Nous vous proposons ci-dessous l’intégralité de l’entretien de monsieur A.Attar fait par monsieur R.Akli pour le quotidien « Algérie Aujourd’hui »
Entretien réalisé par R. Akli
Face aux risques de plus en plus accentués de sécheresse et de stress hydrique qui pèsent pratiquement sur l’ensemble des régions du globe, l’Algérie entreprend désormais de renforcer en urgence son infrastructure déjà conséquente de dessalement de l’eau de mer, avec comme objectif de quasiment tripler ses capacités de production d’ici à 2030.
Plusieurs projets de réalisation de nouvelles stations de dessalement ont été ainsi rapidement mis en chantier, certaines ayant déjà été mises en service, à l’image de celle d’El-Marsa à Skikda, tandis que d’autres devraient suivre à très court terme afin de porter, in fine, la part de l’eau dessalée dans la couverture des besoins nationaux en eau potable à pas moins de 60% dans les sept prochaines années.
Un enjeu des plus vitaux pour le pays et au sujet duquel Abdelmadjid Attar, ingénieur géologue, ancien ministre de l’Energie et ancien ministre des Ressources en eau, nous livre quelques éléments d’analyse, tout en soulignant le caractère névralgique de la stratégie nationale de dessalement de l’eau de mer pour garantir à l’avenir la sécurité hydrique du pays.

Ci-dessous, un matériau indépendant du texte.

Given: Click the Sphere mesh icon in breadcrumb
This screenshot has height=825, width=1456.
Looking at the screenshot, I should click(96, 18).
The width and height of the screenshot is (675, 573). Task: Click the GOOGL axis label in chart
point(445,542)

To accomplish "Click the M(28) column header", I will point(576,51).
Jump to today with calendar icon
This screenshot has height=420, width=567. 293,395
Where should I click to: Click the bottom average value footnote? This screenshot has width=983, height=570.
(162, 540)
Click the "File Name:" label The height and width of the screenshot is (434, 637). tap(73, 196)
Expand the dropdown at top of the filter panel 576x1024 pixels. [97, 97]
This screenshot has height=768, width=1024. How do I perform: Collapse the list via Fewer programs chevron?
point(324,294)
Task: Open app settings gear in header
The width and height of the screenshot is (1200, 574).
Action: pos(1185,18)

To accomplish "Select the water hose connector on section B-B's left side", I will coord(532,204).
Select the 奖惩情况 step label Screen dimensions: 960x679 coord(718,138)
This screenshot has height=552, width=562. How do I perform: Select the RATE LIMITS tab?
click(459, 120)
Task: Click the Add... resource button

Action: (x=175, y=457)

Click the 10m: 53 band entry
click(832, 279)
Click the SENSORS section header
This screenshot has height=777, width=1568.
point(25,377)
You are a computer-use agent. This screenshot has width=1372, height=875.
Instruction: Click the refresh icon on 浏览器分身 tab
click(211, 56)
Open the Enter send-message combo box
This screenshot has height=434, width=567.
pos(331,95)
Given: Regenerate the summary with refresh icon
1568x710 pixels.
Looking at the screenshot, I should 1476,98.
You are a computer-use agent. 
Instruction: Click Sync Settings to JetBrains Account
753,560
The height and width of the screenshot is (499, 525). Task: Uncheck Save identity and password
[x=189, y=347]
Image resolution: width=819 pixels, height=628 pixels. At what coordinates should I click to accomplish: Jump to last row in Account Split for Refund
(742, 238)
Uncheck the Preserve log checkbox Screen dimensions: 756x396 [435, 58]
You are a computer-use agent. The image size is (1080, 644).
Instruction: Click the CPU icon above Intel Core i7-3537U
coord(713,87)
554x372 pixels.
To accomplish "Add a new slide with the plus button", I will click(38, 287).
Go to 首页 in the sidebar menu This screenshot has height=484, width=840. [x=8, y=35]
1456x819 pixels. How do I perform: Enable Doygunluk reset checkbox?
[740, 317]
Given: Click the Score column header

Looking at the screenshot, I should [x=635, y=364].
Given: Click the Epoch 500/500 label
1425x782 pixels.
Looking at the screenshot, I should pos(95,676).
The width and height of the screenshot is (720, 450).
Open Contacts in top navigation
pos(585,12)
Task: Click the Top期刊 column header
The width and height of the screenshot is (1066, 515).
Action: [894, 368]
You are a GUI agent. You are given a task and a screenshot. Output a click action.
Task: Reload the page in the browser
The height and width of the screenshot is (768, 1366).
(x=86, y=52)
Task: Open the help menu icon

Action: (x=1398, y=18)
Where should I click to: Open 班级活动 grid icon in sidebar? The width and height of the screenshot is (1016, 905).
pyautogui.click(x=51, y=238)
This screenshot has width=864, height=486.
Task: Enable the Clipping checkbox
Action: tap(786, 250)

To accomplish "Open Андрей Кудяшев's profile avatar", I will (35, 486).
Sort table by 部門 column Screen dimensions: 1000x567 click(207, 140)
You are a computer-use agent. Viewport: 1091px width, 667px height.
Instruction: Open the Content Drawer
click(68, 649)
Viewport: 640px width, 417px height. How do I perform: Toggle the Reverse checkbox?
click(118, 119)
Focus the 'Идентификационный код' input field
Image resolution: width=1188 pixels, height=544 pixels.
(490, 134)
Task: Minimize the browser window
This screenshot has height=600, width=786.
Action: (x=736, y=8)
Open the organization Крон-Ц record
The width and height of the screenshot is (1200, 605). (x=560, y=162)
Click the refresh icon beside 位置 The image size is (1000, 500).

Interview…
Vous aviez pris part au début des années 2000 à la gestion du secteur de l’eau et au lancement du programme national de dessalement de l’eau mer, en tant que ministre du secteur. Quelle était la situation et les défis du moment ?
C’est plus exactement en juin 2002 que j’ai intégré le secteur des ressources en eau, alors que l’Algérie vivait une année de sécheresse terrible depuis 2001, un déficit pluviométrique qui avait dépassé les 30% sur les trois décennies précédentes, particulièrement à l’ouest du pays, un taux de remplissage des barrages inférieur à une moyenne nationale de 35%, et quelques barrages pratiquement secs.
Une situation plus que préoccupante, qui avait amené le secteur de l’eau à prendre des décisions d’urgence dès 2000-2001 par l’installation d’une dizaine de petites stations de dessalement autour d’Alger et d’autres villes côtières, à raison de 5.000 à 10.000 m3/jour chacune.
Mais ce n’était là que des solutions provisoires auxquelles nous avons rajouté dès 2002 quelques projets urgents de transfert d’eau entre barrages autour d’Alger surtout.
Entre-temps, nous avons réalisé tout au long de 2002-2003 au sein du ministère des Ressources en eau une évaluation précise de la situation des ressources en eau, des besoins, des perspectives à moyen et long termes (2003-2023).
Quelle a été la conclusion ?
La conclusion était sans appel : un risque d’aggravation du déficit en eau à long terme, la nécessité d’activer la réalisation de nouveaux barrages, l’accélération de la mise en œuvre des interconnexions des barrages dont les projets étaient prêts mais manquaient de fonds nécessaires, l’étude de trois grands projets de transfert d’eau de la nappe albienne vers les hautes plaines-hauts plateaux et un transfert vers Tamanrasset, la rénovation des réseaux de transport et de distribution dont les pertes étaient en moyenne de 40% et, enfin, le lancement de projets de dessalement de l’eau de mer pour alimenter toutes les régions côtières afin de soulager l’usage des eaux des barrages et des nappes souterraines au bénéfice de l’agriculture qui en consomme 70 à 80%.
C’est cette stratégie appelée «plan de développement des ressources en eau 2003-2023» qui a été présentée au gouvernement qui l’a adoptée, mais a décidé de charger le secteur de l’énergie pour ce qui est du dessalement de l’eau de mer, avec une douzaine de stations à réaliser le long de la côte méditerranéenne.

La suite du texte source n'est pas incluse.